Vor inzwischen drei Wochen ist es mir gelungen, die zuständige Mitarbeiterin des Jugendamtes telefonisch zu erreichen. Sehr lange habe ich mit Marie und auch mit Maries Eltern darüber gesprochen, ob wir diesen Kontakt suchen sollten. Maries Eltern fanden, wir sollten das unbedingt tun. Die Mitarbeiterin war gleich sehr freundlich und meine Befürchtung, sie würde mich gleich mit ihrer Schweigepflicht konfrontieren, war unbegründet. Sie erzählte zwar nichts über Helena, aber ich schilderte ihr meinen Eindruck und bat an, dass Helena gerne für ein Wochenende oder auch mal für eine Woche zu uns kommen könnte, um mal aus der Situation herauszukommen. Je nach Erfolg vielleicht auch mehrmals, vielleicht auch regelmäßig einmal pro Monat.

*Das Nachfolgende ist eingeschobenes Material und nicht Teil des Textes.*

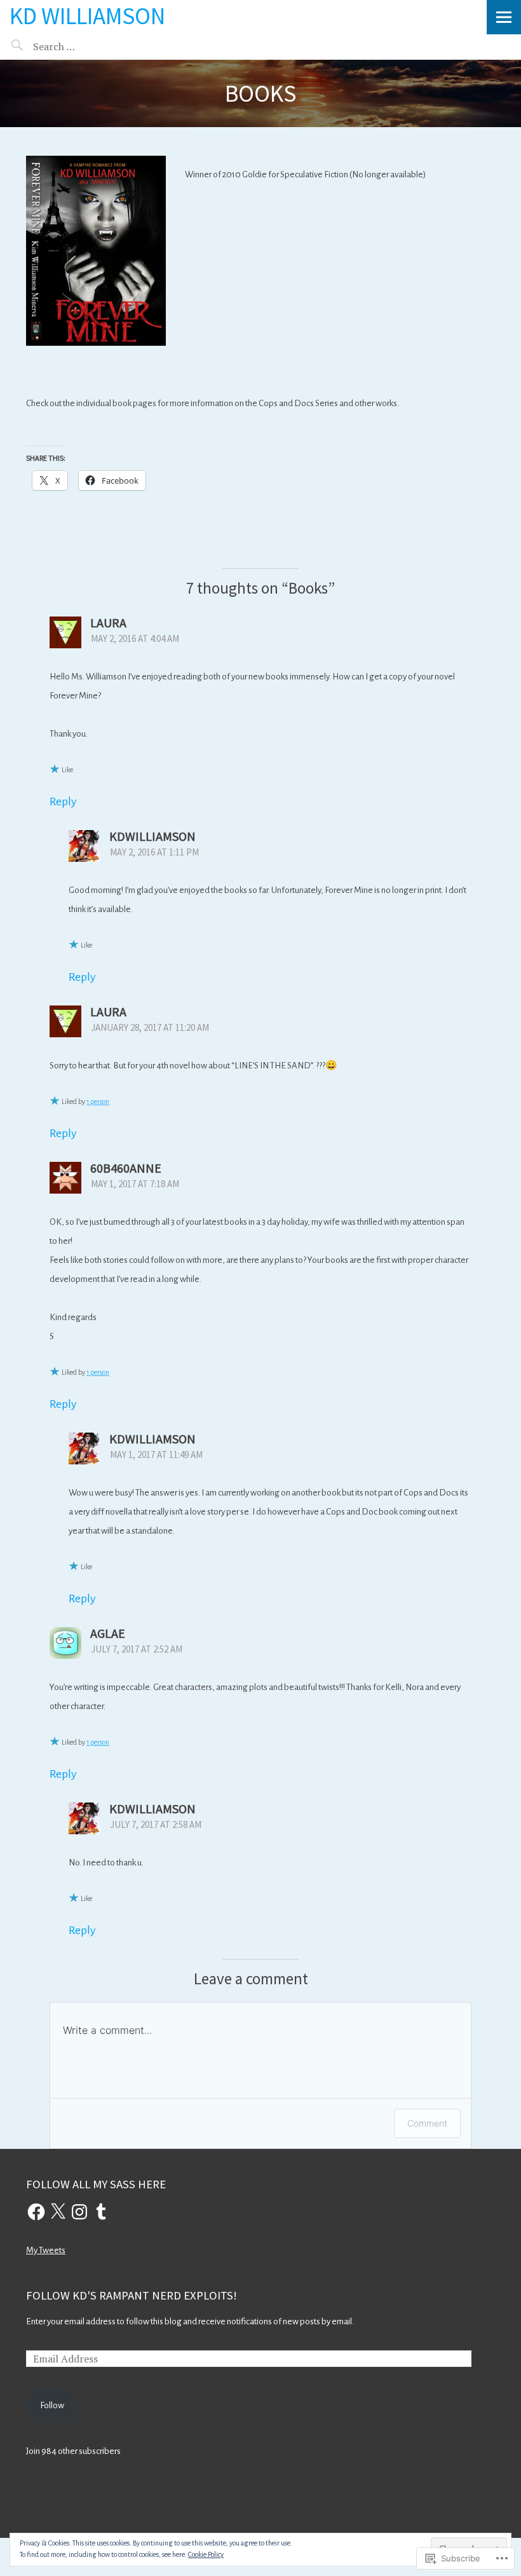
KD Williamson (87, 16)
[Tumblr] (101, 2212)
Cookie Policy (206, 2554)
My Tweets (45, 2250)
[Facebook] (36, 2212)
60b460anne (125, 1168)
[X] (58, 2212)
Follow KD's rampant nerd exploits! (131, 2295)
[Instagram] (79, 2212)
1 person (97, 1101)
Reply (63, 801)
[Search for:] (87, 46)
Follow (52, 2405)
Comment (427, 2123)
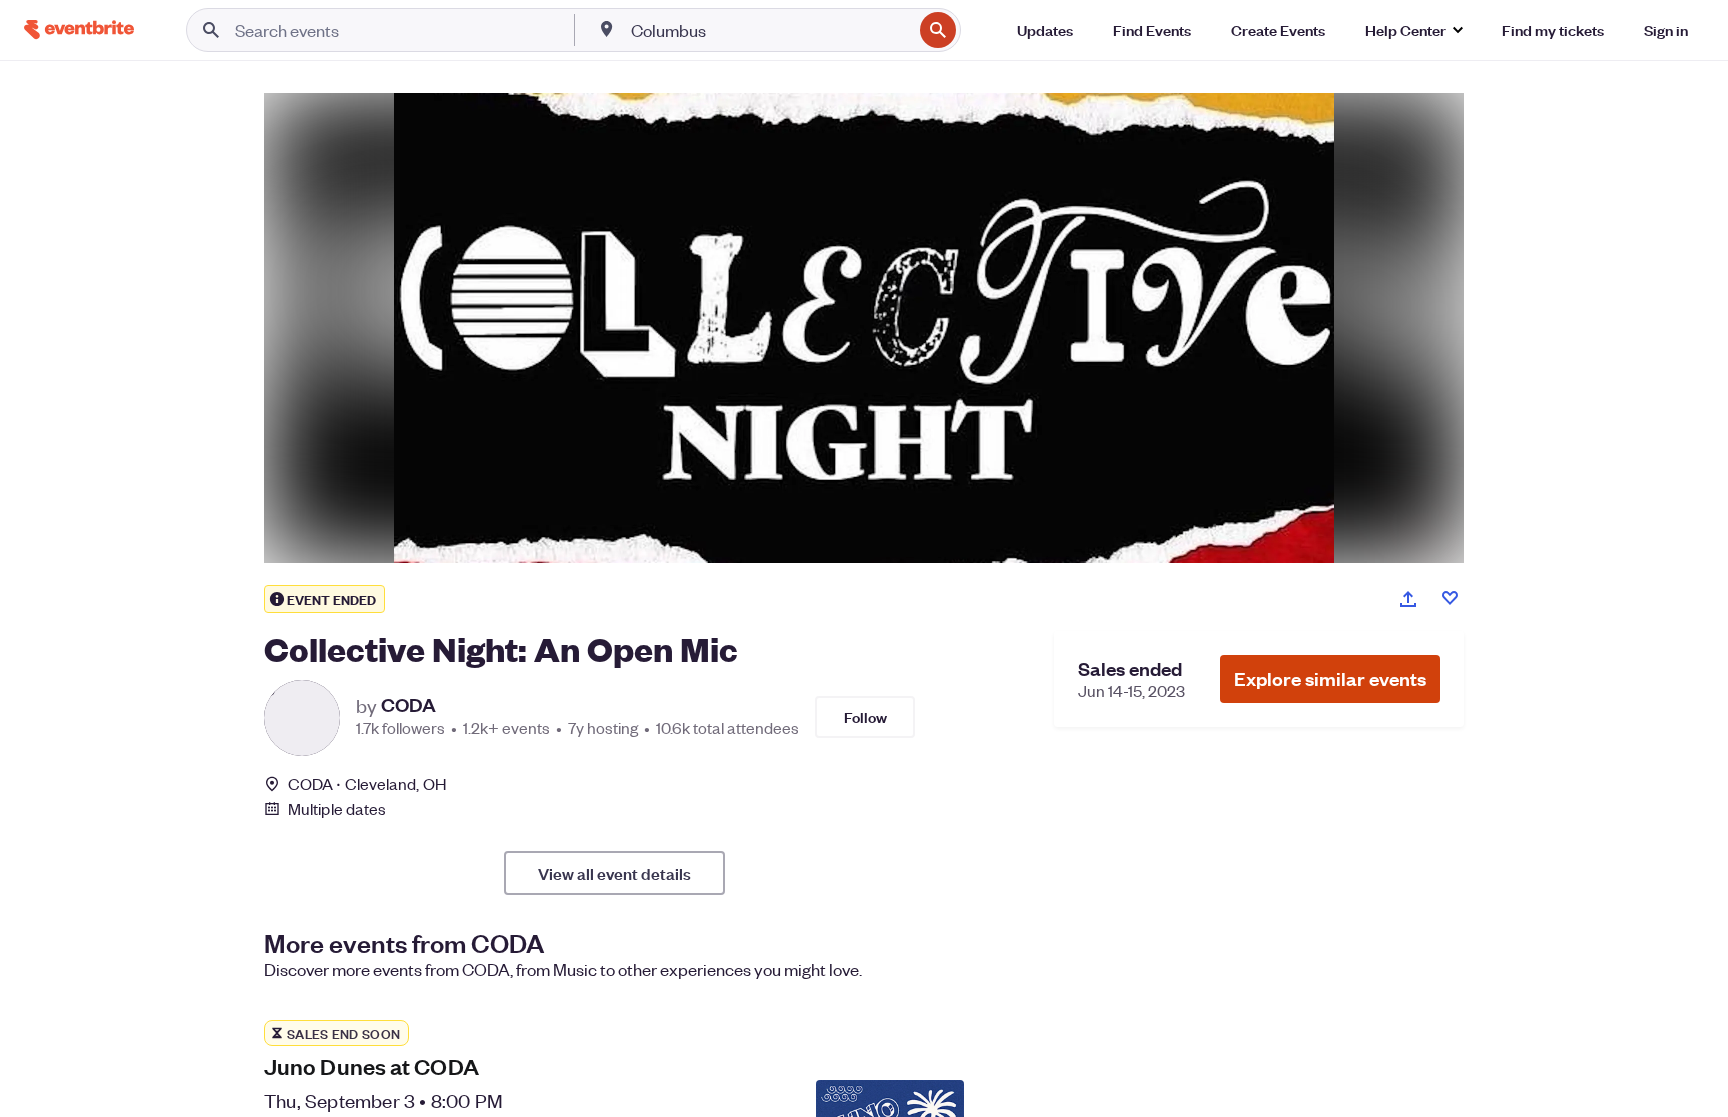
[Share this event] (1408, 599)
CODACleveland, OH (367, 783)
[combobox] (770, 30)
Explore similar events (1330, 678)
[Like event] (1450, 598)
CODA (408, 705)
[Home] (79, 29)
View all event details (614, 873)
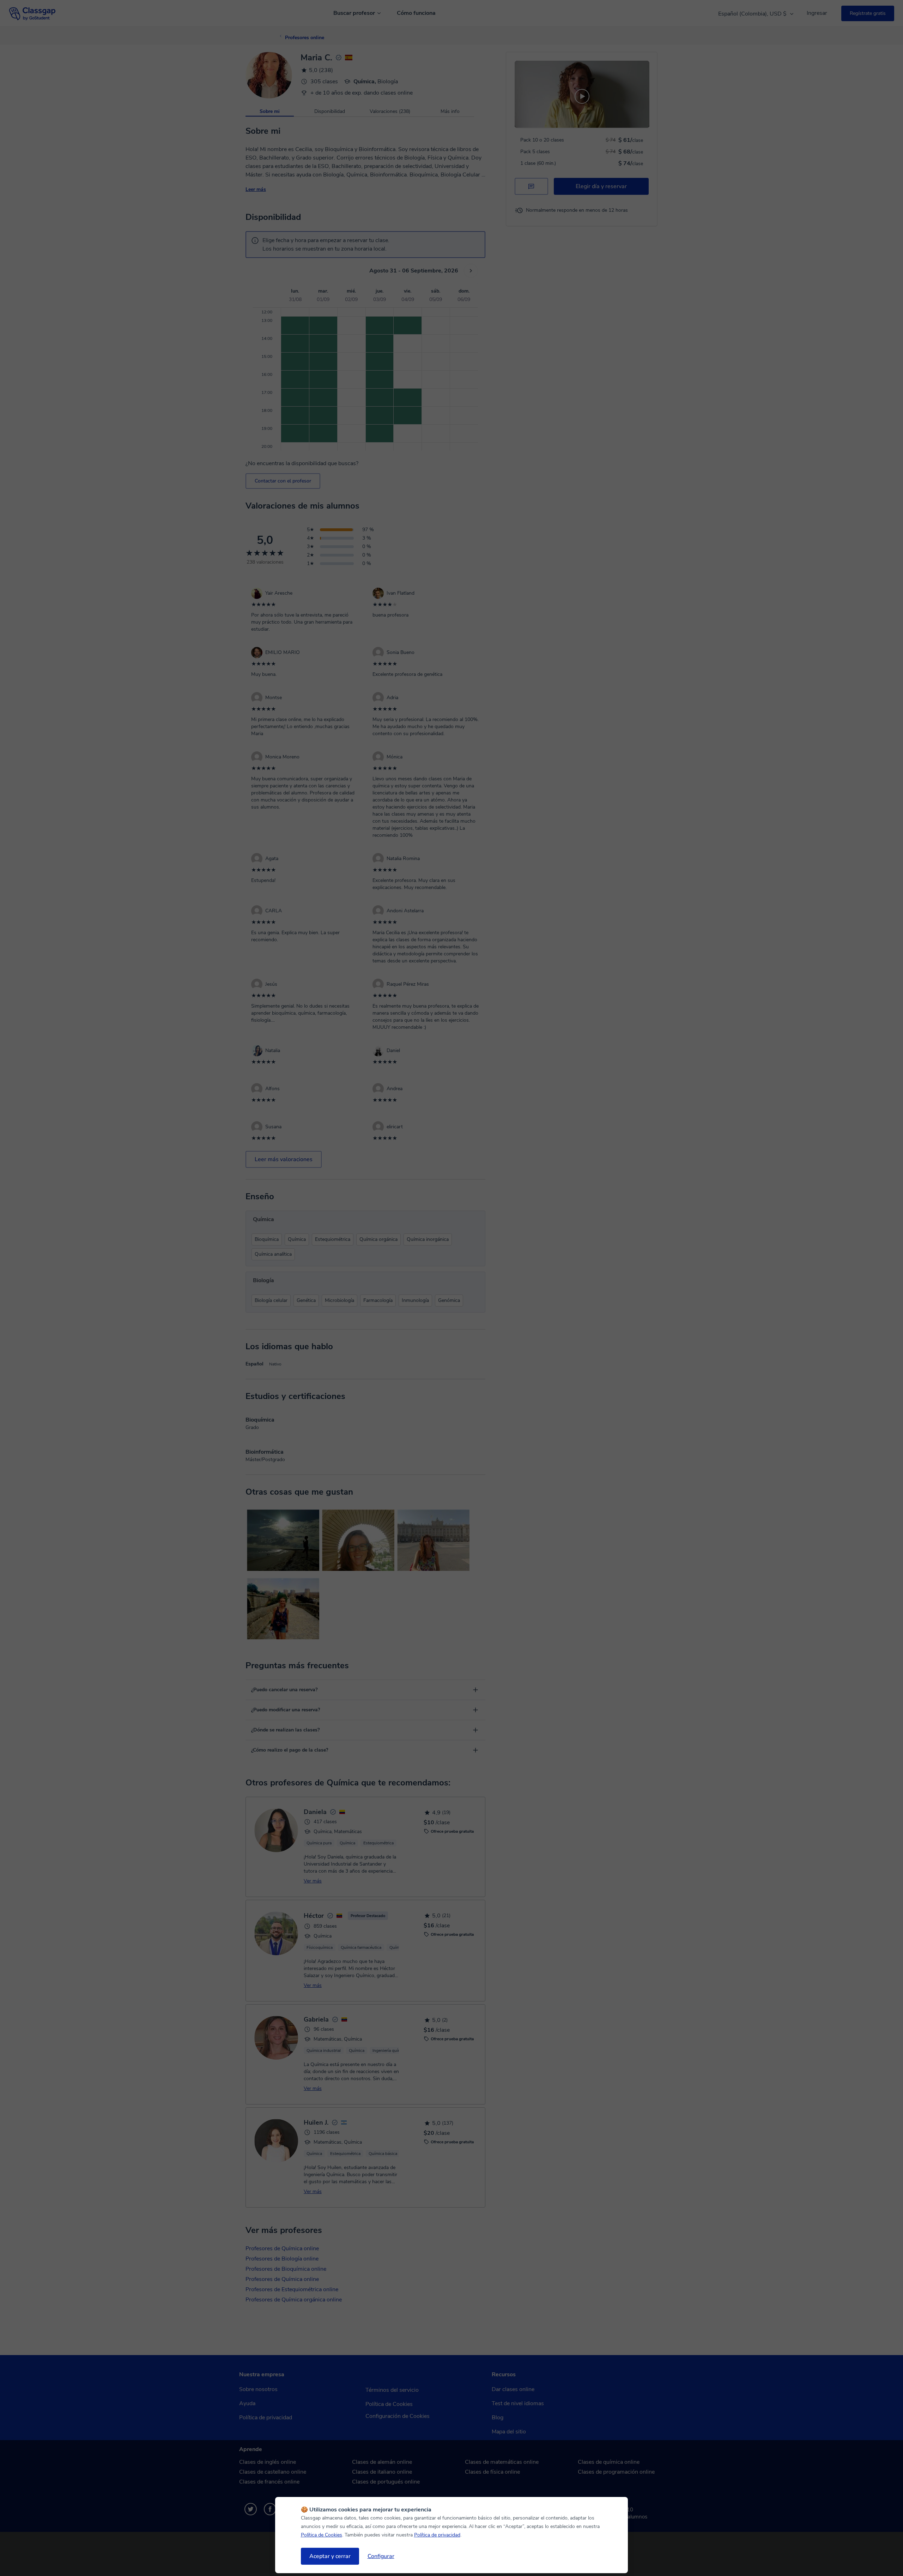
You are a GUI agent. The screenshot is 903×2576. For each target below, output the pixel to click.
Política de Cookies (321, 2535)
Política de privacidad (437, 2535)
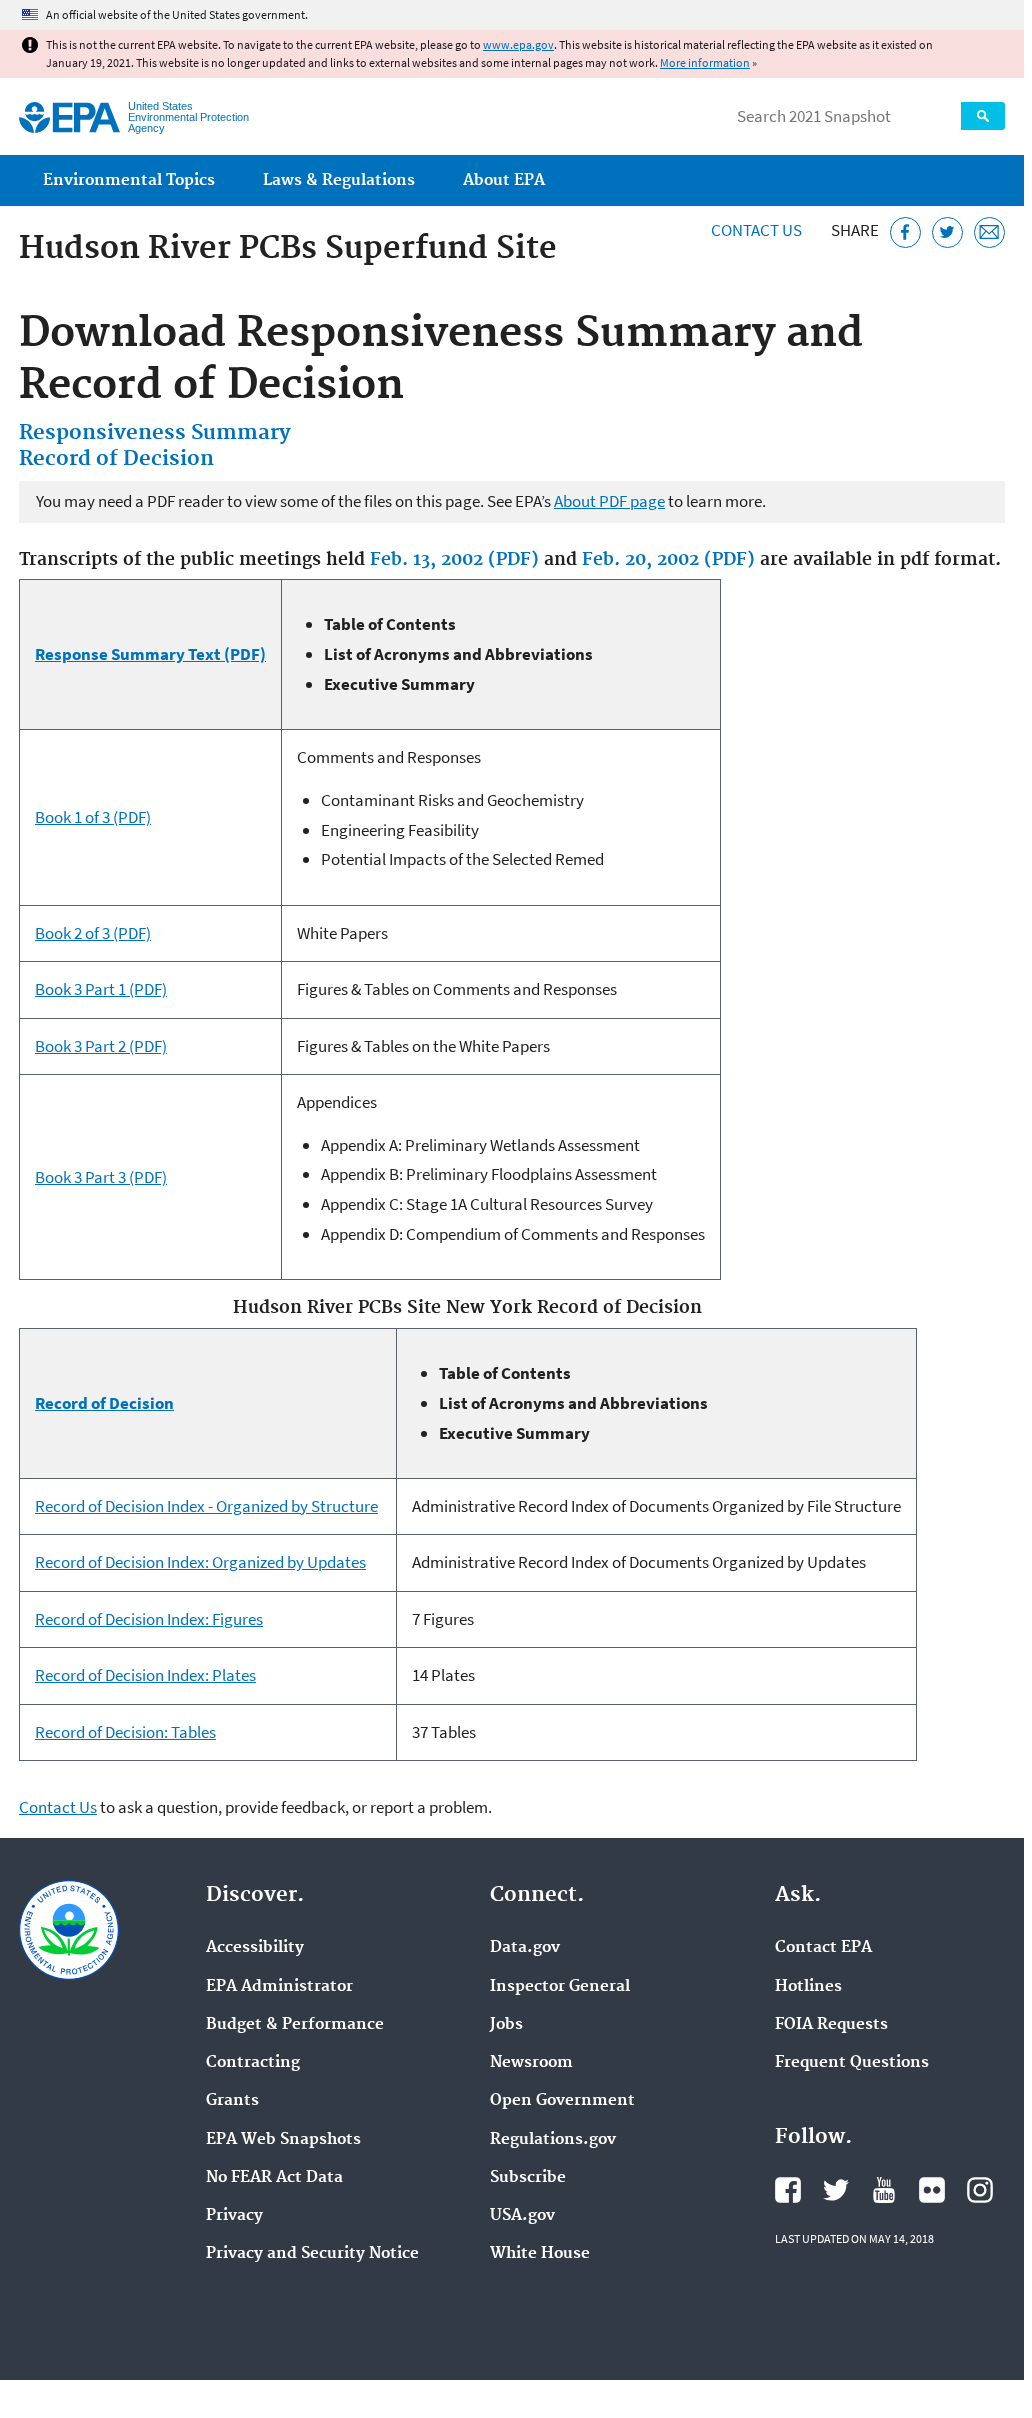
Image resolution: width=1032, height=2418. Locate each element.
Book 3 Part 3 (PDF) (101, 1177)
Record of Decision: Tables (125, 1732)
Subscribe (528, 2178)
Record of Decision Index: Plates (145, 1675)
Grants (232, 2101)
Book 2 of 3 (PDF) (93, 933)
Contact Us (756, 230)
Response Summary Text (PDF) (150, 654)
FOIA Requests (831, 2025)
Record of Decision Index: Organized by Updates (200, 1562)
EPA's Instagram (980, 2190)
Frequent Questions (852, 2063)
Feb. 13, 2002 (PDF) (454, 560)
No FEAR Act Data (274, 2178)
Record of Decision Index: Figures (149, 1619)
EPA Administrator (279, 1987)
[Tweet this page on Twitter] (947, 232)
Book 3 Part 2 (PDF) (101, 1046)
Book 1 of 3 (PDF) (93, 817)
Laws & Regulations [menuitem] (339, 180)
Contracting (253, 2063)
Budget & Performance (295, 2025)
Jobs (506, 2025)
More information (705, 62)
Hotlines (808, 1987)
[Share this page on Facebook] (905, 232)
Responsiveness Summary (155, 433)
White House (540, 2254)
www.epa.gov (518, 44)
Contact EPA (823, 1948)
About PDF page (609, 501)
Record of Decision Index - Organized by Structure (206, 1506)
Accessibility (255, 1948)
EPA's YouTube (884, 2190)
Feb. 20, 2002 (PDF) (668, 560)
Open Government (562, 2101)
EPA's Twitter (836, 2190)
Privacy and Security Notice (312, 2254)
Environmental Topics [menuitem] (129, 180)
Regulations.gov (553, 2140)
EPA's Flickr (932, 2190)
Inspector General (560, 1987)
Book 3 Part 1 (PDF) (101, 989)
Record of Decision (116, 459)
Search (983, 116)
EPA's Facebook (788, 2190)
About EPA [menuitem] (504, 180)
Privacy (234, 2216)
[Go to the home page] (69, 117)
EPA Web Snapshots (283, 2140)
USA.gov (522, 2216)
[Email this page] (989, 232)
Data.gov (525, 1948)
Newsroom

„Wären Sie denn grundsätzlich bereit, Helena als Pflegekind aufzunehmen? Soll das eine Art Probewohnen werden?“ – „Marie und ich führen keine Beziehung, sind beide voll berufstätig. Für ein dauerhaftes
Pflegeverhältnis sind wir eher nicht die richtige Wahl. Aber vielleicht für einen monatlichen Lichtblick, etwas Positives, mal raus kommen.“

Ich zweifelte einen Moment, ob die Dame sich überhaupt mit solchen Dingen beschäftigen wollte und konnte. Aber sie war sofort sehr angetan.
Meine Befürchtung, die Pflegeeltern könnten dem nicht zustimmen, zerstreute sie: „Das Sorgerecht liegt nicht bei den Pflegeeltern.“ – In der letzten Woche rief mich die Mitarbeiterin zurück. Man habe mit Helena gesprochen und sie würde sehr gerne und am liebsten sofort für ein Wochenende zu uns kommen. In den Schulferien sei das auch kein Problem. Wir müssten jedoch zustimmen, dass sich das örtliche Jugendamt zunächst ein Bild von unseren Lebensverhältnissen macht. Also einen Hausbesuch veranstaltet. Und es müsse sichergestellt sein, dass Helena ihre Medizin bekomme. Das sei etwas kompliziert. Ich sagte: „Wenn Sie nur den Diabetes meinen, das bekomme wir wohl zusammen hin.“ – Ich erwähnte, welchen Beruf ich ausübe.

Der Hausbesuch war heute morgen. Helena darf am Wochenende zu uns. Man habe keine Bedenken und begrüße unsere Idee ausdrücklich. Nur ich weiß derzeit, wie gesagt, wirklich nicht, ob ich Helena einen Gefallen tue, oder ihr einen Bärendienst erweise, wenn ich mich um sie ein wenig kümmere. Aber wer nicht wagt, der nicht gewinnt. Ich wünsche mir, dass Marie und ich ihr helfen können. Wir werden sie am Freitagabend mit dem Auto von ihrem Zuhause abholen. Es sind knapp über 100 Kilometer pro Strecke.